TL;DR: Machine identities and AI agents now authenticate, access data, and execute workflows at machine speed, expanding enterprise attack surface and privilege sprawl, according to Delinea. The governance problem is no longer just access control, but whether identity programmes can keep trust boundaries visible as autonomy and entitlement multiply.
At a glance
What this is: Delinea argues that machine identities and agentic AI are expanding the trust boundary beyond human access into credentials, workflows, and autonomous execution.
Why it matters: IAM teams now have to govern service accounts, secrets, and AI agents with the same discipline once reserved for human access, or risk privilege sprawl and lateral movement at machine speed.
👉 Read Delinea's analysis of machine identities and agentic AI trust boundaries
Context
Machine identity security is the discipline of controlling non-human access such as service accounts, API keys, tokens, certificates, bots, and AI agents. Delinea’s central point is that identity governance is shifting from a human-only model to one that must account for machine-speed authentication, workflow execution, and decision-making.
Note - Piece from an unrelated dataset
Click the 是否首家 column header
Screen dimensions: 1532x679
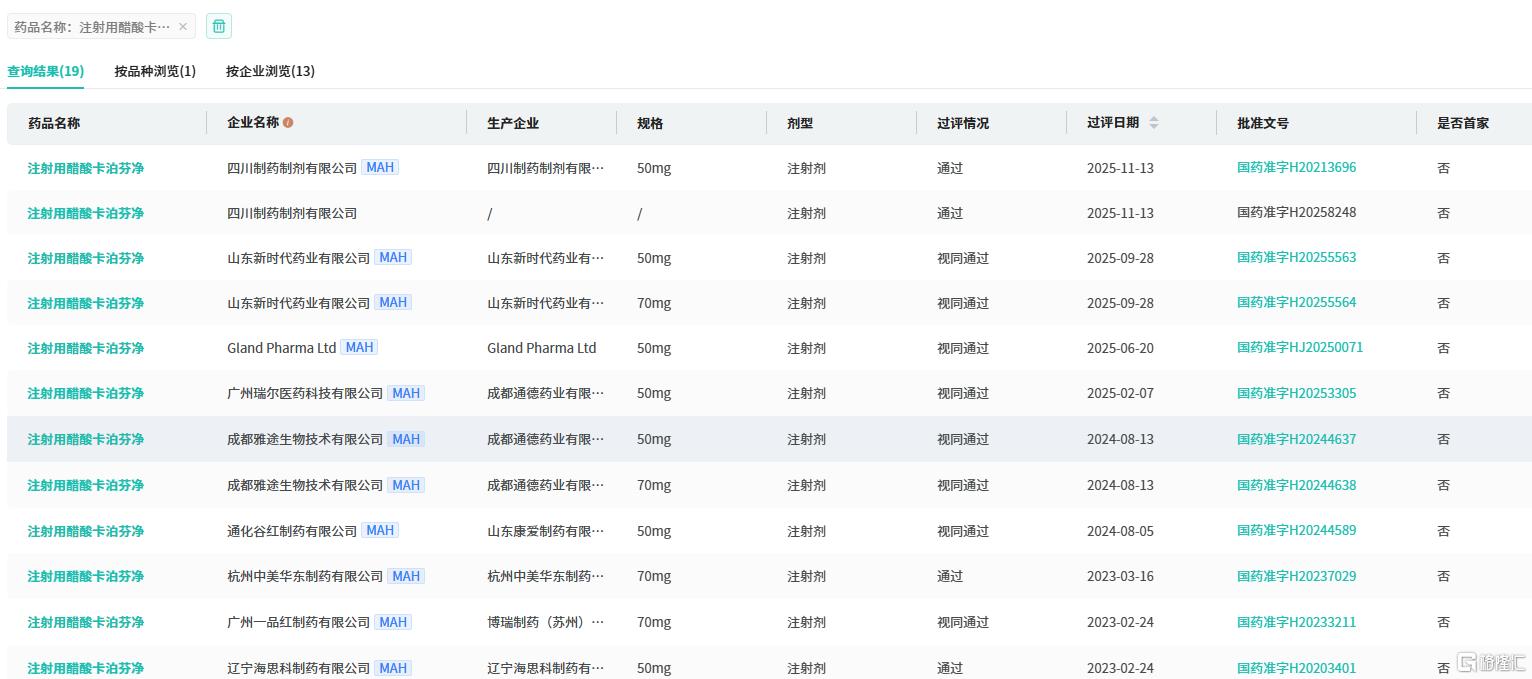tap(1462, 123)
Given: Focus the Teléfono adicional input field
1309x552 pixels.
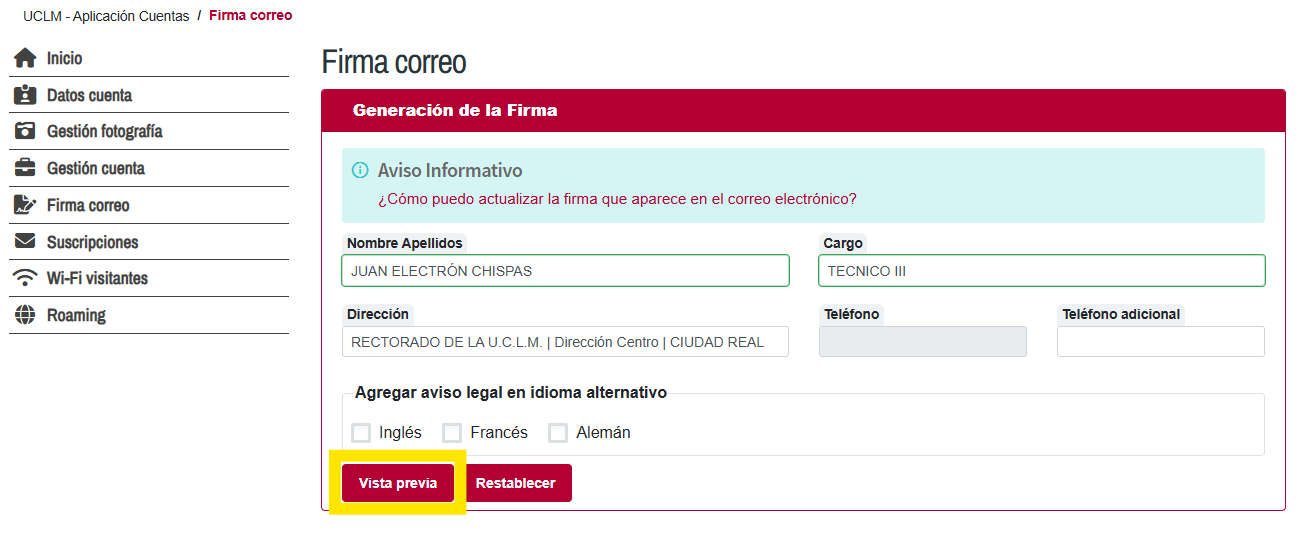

The practical gap is visibility. Many enterprises cannot confidently inventory all non-human identities, map their privileges, or tell which credentials are tied to AI agents and automation frameworks. That leaves over-privilege, dormant access, and embedded secrets as governance problems rather than isolated hygiene issues.
Key questions
Q: How should security teams govern machine identities in cloud and AI environments?
A: Security teams should treat machine identities as first-class governed assets. That means discovering every service account, token, key, and certificate, assigning ownership, scoping privileges tightly, and reviewing lifecycle changes continuously. If the team cannot say who owns an identity, what it can reach, and why it still exists, the control model is already incomplete.
Q: Why do machine identities increase lateral movement risk?
A: Machine identities often carry persistent access that outlives the original task, system, or owner. When one credential is exposed or over-privileged, attackers can reuse it across cloud services, APIs, and automation layers without needing to break human authentication. The result is faster lateral movement and a much larger blast radius than a single user account usually creates.
Q: What do teams get wrong about just-in-time access for non-human identities?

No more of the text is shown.